- Exercise description -
Your answer should be every line of the entries that has the string "Select" in it.

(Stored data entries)
>>>>
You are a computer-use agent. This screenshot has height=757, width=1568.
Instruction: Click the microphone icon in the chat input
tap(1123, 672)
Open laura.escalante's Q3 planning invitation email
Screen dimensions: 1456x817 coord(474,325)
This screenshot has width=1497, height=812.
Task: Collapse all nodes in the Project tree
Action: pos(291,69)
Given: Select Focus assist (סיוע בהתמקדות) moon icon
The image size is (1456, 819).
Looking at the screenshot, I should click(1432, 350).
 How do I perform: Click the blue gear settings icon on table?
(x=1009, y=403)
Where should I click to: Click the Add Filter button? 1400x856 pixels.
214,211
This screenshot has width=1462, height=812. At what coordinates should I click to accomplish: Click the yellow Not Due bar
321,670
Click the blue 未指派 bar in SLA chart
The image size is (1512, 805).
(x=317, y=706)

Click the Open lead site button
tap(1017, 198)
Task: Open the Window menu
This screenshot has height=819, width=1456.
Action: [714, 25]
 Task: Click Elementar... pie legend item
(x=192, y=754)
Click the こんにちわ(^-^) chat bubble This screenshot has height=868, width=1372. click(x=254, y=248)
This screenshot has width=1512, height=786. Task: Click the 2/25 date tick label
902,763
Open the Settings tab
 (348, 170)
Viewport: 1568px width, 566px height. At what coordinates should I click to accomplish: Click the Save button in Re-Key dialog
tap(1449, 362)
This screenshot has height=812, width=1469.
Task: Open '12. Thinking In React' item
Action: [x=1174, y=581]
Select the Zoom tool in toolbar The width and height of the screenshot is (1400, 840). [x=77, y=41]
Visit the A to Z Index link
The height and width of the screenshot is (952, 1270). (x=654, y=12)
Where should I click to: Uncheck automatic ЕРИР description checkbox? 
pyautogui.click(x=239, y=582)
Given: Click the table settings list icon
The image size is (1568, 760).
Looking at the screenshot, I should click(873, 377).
<<<<
- Completed task -
Given: Select Focus assist (סיוע בהתמקדות) moon icon
Select the Zoom tool in toolbar The width and height of the screenshot is (1400, 840). [x=77, y=41]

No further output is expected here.